殺そうか。
それとも、捕えて殺せと渡してみようか。
藍染は松本乱菊を見下ろしてそんなことを考えた。それで効果はあるだろうか。あの男を完全な虚無に突き落とすのか。
「いや、消去法なんだよ。松本君、君しか残らなかったんだ」
目の前で松本が首を傾げてみせる。傾ける角度も、微かに浮かぶ曖昧な笑みも、完璧だと藍染は思う。
美しく咲き誇る花。
覆い隠す嘘があるゆえに。
「彼に出会った頃から考えていたんだよ。何かあるのかな、とね。諦めに潜む渇望。達観を装った執着。私は持たない何かを、ギンは持っている……いや、手放せない、と言うべきかな」
言葉にしながら、藍染は細めた眼で松本を観察する。予想していた通り、彼女は訝しげに眉を寄せただけだった。藍染は口元を綻ばせた。少しは暇潰しになるだろう。ほんの少し。ゆっくりと息をする間くらいは。
「……何を求めているのか。求めるなどという強いものではないかもしれない。幻のような願いかもしれない。しかし要するに、他者への何らかの期待と言っていい」
そして他者とは何も人とは限らない、人を含む、世界だ。世界そのものだ。
藍染はその部分だけ囁くように言った。
眼下の松本はじっと、時が止まったかのように動かなかった。微かにそよいでいた風も止み、松本の山吹色の髪もただ背中に流れている。その向こうにいる雛森も身じろぎもせずに、固まっているようだった。

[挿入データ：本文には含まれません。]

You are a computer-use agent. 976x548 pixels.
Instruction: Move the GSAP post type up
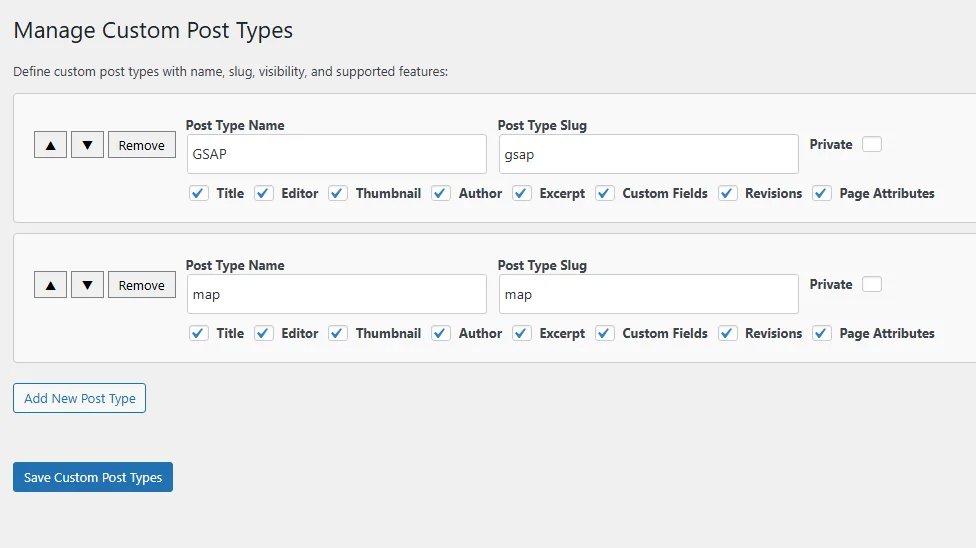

「彼のその様子も、いつか変わるだろうと考えていたよ。この世界に何を期待できるだろう。爛熟し、腐りかけたこの世界に……しかし、彼からその気配は消えなかった。親しかったらしい学友の度重なる消滅にも、職場で周囲から与えられた品のない嫉みや嫌悪にも、死神や虚へ行なったおぞましい数々の実験にも。彼を絶望からぎりぎりのところで回避させているものは何だろうね」
一息ついて藍染は首を振った。松本は微動だにしない。瞬きすらしていないような蒼い目をこちらに向けていた。
「……ギンが何に、何を期待しているのか。それをいつ諦めるのか。長いこと私は観察していたよ。出会った頃からずっと……しかし、見えなかった。私には見えないものなのかもしれない」
藍染は顔を上げて空を仰ぐ。高く澄み渡った空は無残にひび割れ、虚無への穴を覗かせている。
暗い、底のない穴。
ふと自嘲の笑みが浮かび、藍染はそれを苦笑に変える。その空虚の理由を知ろうとしたこともあった。何かを求めたことはあった。
「しかし、見えなくとも推測することくらいはできる。ここを出ていくときに彼が多少……微々たるものだがね、執着していたらしい者が死ぬように立ち回れと命じてみた。実際に殺せとも言った」
風が吹いた。
「彼は、やってみせたよ」
山吹色の髪が揺れた。周囲に光が零れる。
「結果的に誰も死ななかったのは、彼の意図なのかどうかは別にしてね。とりあえず実行してみせた点を私は評価した。しかし、ここを去っても相変わらずだ。そこで再度考えたよ。見落としはないかとね。そこでようやく思い当たったよ……松本君」
藍染は瞬歩で松本の前に降り立った。松本は驚く様子もなく、雛森を隠すように体の位置をずらしただけだった。笑みは消え、藍染をきつい眼差しで見上げている。藍染は微笑んだ。
「彼との距離を変えることなく常にあったのは、君だけだった」
黙ると、沈黙が漂った。それがじわりと重くなった。
松本が目を伏せた。
「あたしは、知らないわ」
その声は低く静かに響いた。
「何も知らないのよ。本当に、何も」
その響きに揺れはなかった。つまらないな。藍染は小さく呟いた。
仕方ない。殺しておこうか。藍染にとっては、すでにどうでもよいことだった。